* SELEÇÃO *
Entretanto, para quem
não prefere se expor ao sol e correr o risco de ser agredido pela polícia na
rua, resta os meios virtuais para esboçar seus gritos reivindicativos. Para
isso, as petições se proliferam na net, levando pessoas diversas a “cobrar”
mudanças para inúmeros temas. De fato, a mobilização virtual tem a sua
relevância, visto que as pessoas podem, com o alcance e a rapidez desse
veículo, chegar a lugares diversos e, principalmente convencer outros
indivíduos a participar do assunto pelo qual está sendo tratado. Além disso, as
redes sociais têm de certa forma criado um perfil mais crítico entre os
internautas. As pessoas estão compartilhando nesses meios, coisas mais sociais,
dando oportunidade para que outras se encorajem e participem de determinadas
lutas. Mesmo assim, deixar o nome ou a face à mostra não é algo realizado por
todos. O temor persiste porque não há uma conscientização prévia da importância
que a coletividade exerce, nem tão pouca uma educação subversiva a qual prepare
os futuros cidadãos a serem coparticipantes das mudanças sociais. Por isso que
a timidez se faz presente em votações virtuais, pois a sociedade teme qualquer
retaliação possível, já que no país há muito tempo a voz do povo não é ouvida.

* INFORMAÇÕES FORNECIDAS *
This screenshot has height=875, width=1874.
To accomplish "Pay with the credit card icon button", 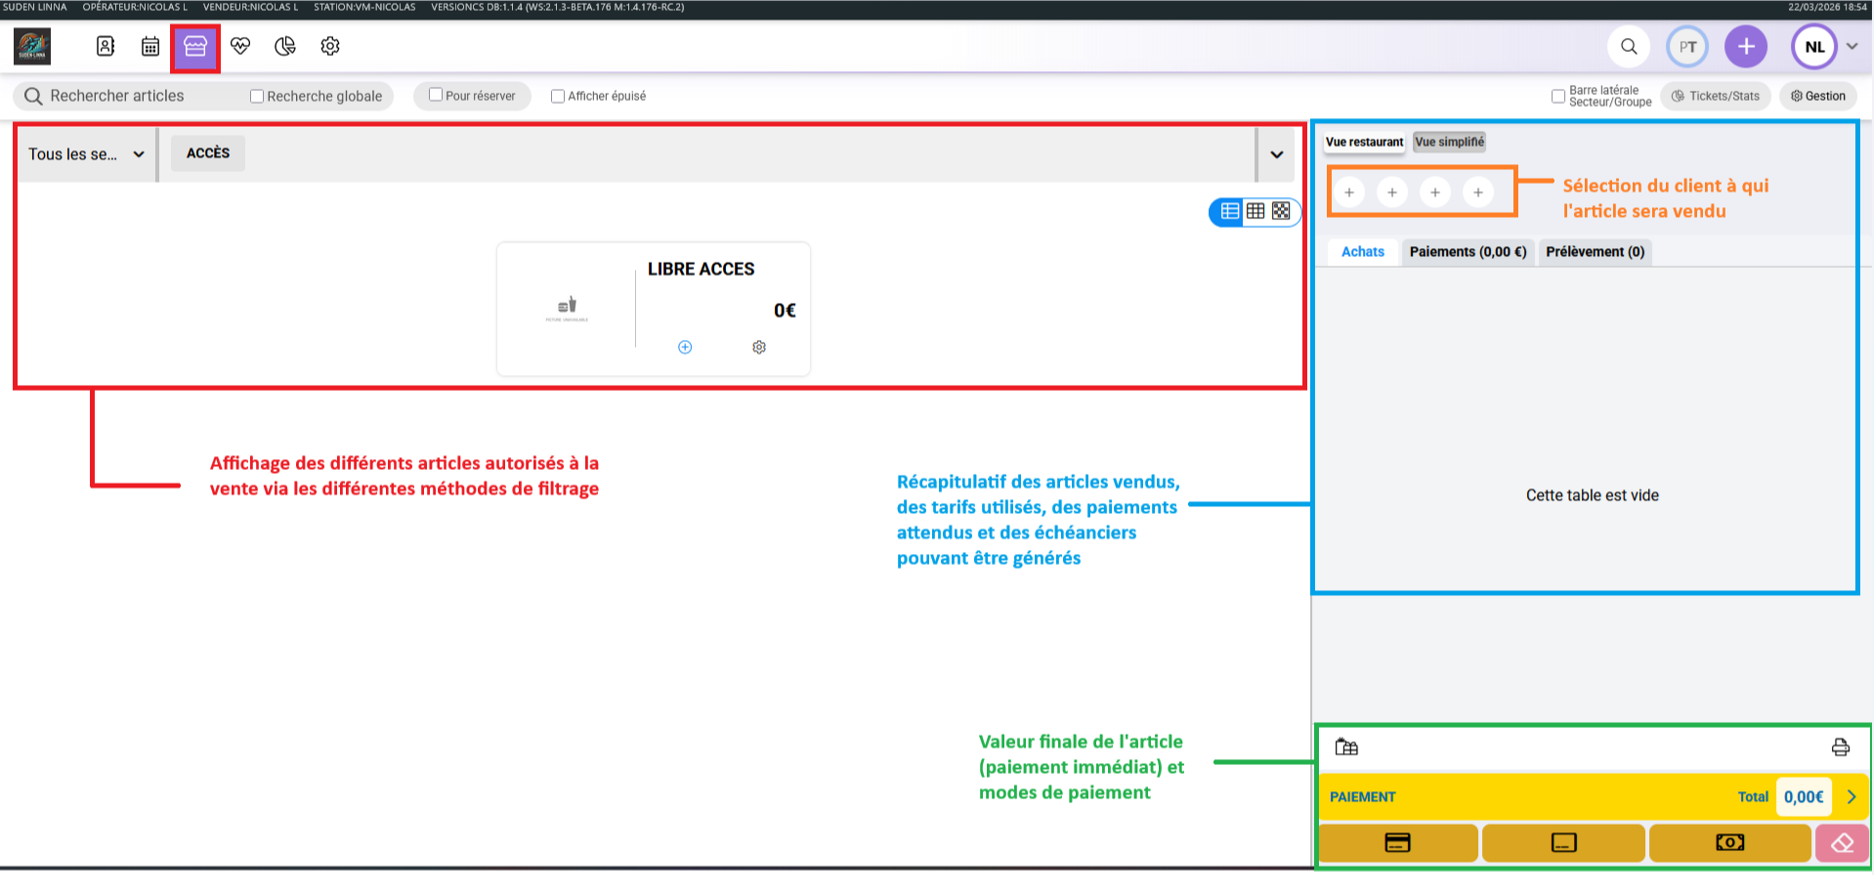I will pos(1397,843).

* OBJETIVO DA TAREFA *
Com base na seleção, responda por favor às perguntas abaixo.
(a) Segundo a seleção, o que resta a quem não prefere se expor ao sol e correr o risco de ser agredido pela polícia na rua?
(b) Que perfil as redes sociais têm criado entre os internautas?
(c) Por que o temor persiste?

* A RESPOSTA *
(a) Resta os meios virtuais para esboçar seus gritos reivindicativos.
(b) Um perfil mais crítico.
(c) Porque não há uma conscientização prévia da importância que a coletividade exerce, nem uma educação subversiva que prepare os futuros cidadãos a serem coparticipantes das mudanças sociais.